On the other hand, several paragraphs describe the accused as anti-social elements, imitating the propaganda the Spanish government used against the mambises — at the beginning of the Ten Years War — painting them as “highwaymen” to the Cuban public. And much later — in the sixties of the last century — against the rebels fighting the Castro autocracy, calling the extermination of thousands of Cubans in the Escambray mountains, “a fight against bandits.”
Demanding Dignified Treatment
When asked how how he endured for so many years a death sentence staring him in the face, Real Suárez replied that faith in God allowed him to live those 16 years without fear of execution.
Today his life is spent in a cell in the Kilo 8 prison, but shares the day with other prisoners. At 6:00 am, the guards open the gate and let him walk up and down a 40 yard corridor, until 6:00 PM. Each day, the prisoner is entitled to one hour of sunshine in the courtyard of the prison.

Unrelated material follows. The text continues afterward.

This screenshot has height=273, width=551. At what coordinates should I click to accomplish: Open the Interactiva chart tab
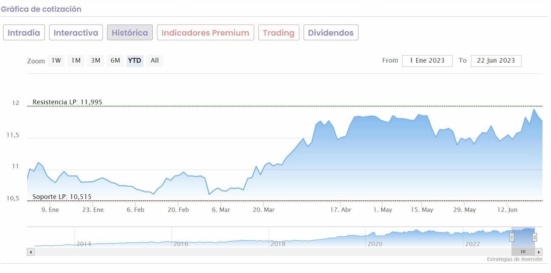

Recently, Humberto Real Suarez’s launched a new public petition. This time before the Archbishop of Havana, begging Cardinal Jaime Ortega to arrange the transfer of their child to a prison in the province in Matanzas, as it very difficult to travel to the province of Camagüey, given the difficult conditions of transportation in Cuba and the advanced age of both parents. Graciela Suarez and Humberto Real, have as the only purpose in life to alleviate the prison hardships of their son, through family visits that have been held during these 19 years.
Humberto Real’s father, also interviewed Cubanet, related that when he saw his son for the first time after the 1996 trial, he only managed to say, “Here is your father.” Graciela, the mother, says she has never been able to sleep a full night.
Justice in Cuba looks after its own interests
The speech that served as an ideological alibi to the court that convicted Real Suárez – in 1996 and 2010 – is a discourse of extreme violence, exemplified in the slogan “Socialism or Death,” among others.
On July 13, 1994 (the same year of the failed landing), 41 people, some of them children, died at sea as a result of the deliberate sinking of the tugboat “13th of March.” The responsibility for these deaths was never acknowledged by the government, which instead of bringing forward those who were guilty, responded to the popular protests known as The Maleconazo (August 5, 1994) with more repression. Later they justified it, in the face of national and foreign public opinion, with uninterrupted ideological propaganda in all the mass media, a maneuver known as the Battle of Ideas.
Humberto Real Suárez and his companions were not tried with all the procedural guarantees, but none has asked for clemency. They, along with many inside and outside the island, continue to hold on to the dream of freedom and human rights for all Cubans.